A neat little study, and in-vivo at that, which demonstrates that DHT is a direct estrogen receptor (ER) antagonist. According to the study, so are testosterone, nandrolone and a few other steroids with demonstrated therapeutic effects on ER-positive breast cancer (BC). However, all of the other steroids mentioned by the study are aromatizable and as such suboptimal as anti-estrogens compared to DHT. This is probably one of the reasons that back in the 1960s when synthetic steroids for treatment of BC were first developed, only DHT derivatives such as Proviron and Masteron eventually made it to clinical trials and got approval for this condition. None of the aromatizable synthetic androgens (or testosterone for that matter) made it through the clinical trials despite being much more widely used (experimentally) for BC at the time. When we also consider the fact that DHT (and other 5-AR derives steroids) are also aromatase inhibitors, it becomes clear that DHT is right up there with progesterone in terms of importance for estrogen antagonism, and perhaps the main anti-estrogen in males. Another interesting finding of the study was that the anti-estrogenic effects of DHT were independent from its role as an androgen agonist. However, androgen agonists are well-known known to have anti-estrogenic effects of their own, so the effectiveness of DHT as an anti-estrogen is actually amplified by its role as a strong androgen. Finally, the study provide some information on what a physiological dose of DHT would be, which is subject to much debate in the literature and in the blogosphere. As the study states, healthy males produce about 45 mcg estrogen daily and DHT amounts need to be about 50 times higher in order to fully block the effects of a given amount of estrogen. This means that a daily physiological dose is about 2mg for healthy adult males, and that dose may need to be increased with increasing age or pathological conditions resulting in elevated estrogens such as liver disease, diabetes, prostate cancer, etc.
“…Estrogen treatment to such mice stimulates breast growth and as in other species increases the amount of progesterone receptor in the breast. Both effects of estradiol can be inhibited by dihydrotestosterone. We concluded that this might be an adequate model system for investigating the mechanism of the antiestrogenic action of androgen, and we designed experiments to assess two mechanisms that have been proposed for this action, namely that androgen acts at the genomic level via its own receptor to block estrogen action or that androgen acts as a pharmacological antagonist and/or weak estrogen agonist by competing with estradiol for the estrogen receptor. The findings in these experiments favor the latter possibility. Indeed, the fact that dihydrotestosterone was equally effective in blocking estrogen effects in tfm/Y and control mice suggests that this action of androgen is not mediated by the androgen receptor. If this interpretation is correct, then this effect of androgen is different than the antiestrogenic effect of the hormone in the embryonic mouse breast (11) and in the uterus (12). Dihydrotestosterone binds weakly to the estrogen receptor in mouse breast and like some other antiestrogens appears to anchor the estrogen-receptor in the nucleus of the cell. These effects have only been studied with pharmacological amounts of hormone, but the fact that the relative binding affinities of dihydrotestosterone, 313-androstanediol, testosterone, and Sfdihydrotestosterone correlate with their capacities to inhibit induction of the progesterone receptor is in keeping with the finding in MCF7 tumor cells (10) that androgens bind to the estrogen receptor. Unlike the situation in MCF7 cells, however, we were unable to demonstrate any estrogen-like effects of dihydrotestosterone on the mouse breast.”
“…If androgen prevents the development of gynecomastia in normal men by acting as a direct antiestrogen at the level of the estrogen receptor, this is the first androgen action recognized that is not mediated by the androgen receptor.”

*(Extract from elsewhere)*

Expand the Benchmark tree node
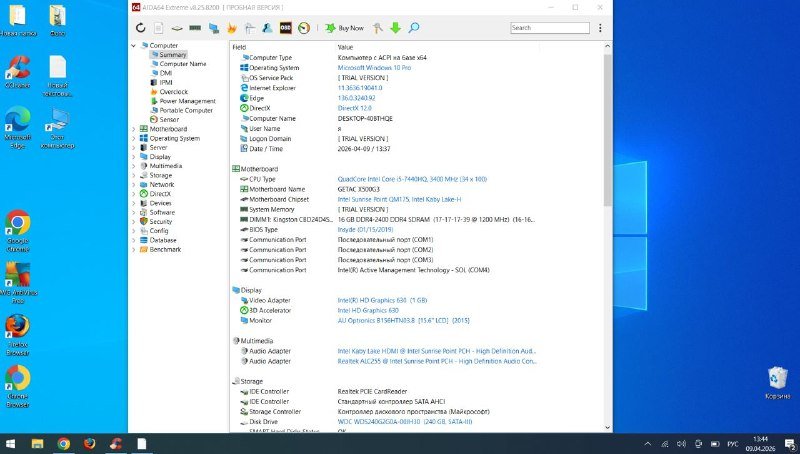This screenshot has width=800, height=454. pyautogui.click(x=134, y=249)
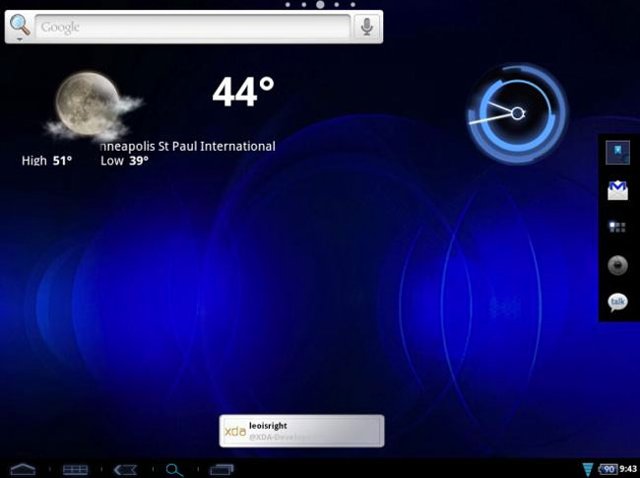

“…Normal men produce ~45 mcg of estradiol each day, a sixth of which is secreted by the testes and the remainder of which is derived from the extraglandular aromatization of circulating androgens (1). Extraglandular estradiol formation takes place by two mechanisms, one from the direct conversion of testosterone to estradiol and the other from androgens of adrenal origin by the sequence of androstenedione – estrone – estradiol. The function of estradiol in normal men is unknown, but feminization, commonly manifested by gynecomastia, ensues under conditions of relative or absolute estrogen excess (2)….By this estimate estradiol binds to the estrogen receptor with an affinity that is approximately fifty times greater than that of dihydrotestosterone.”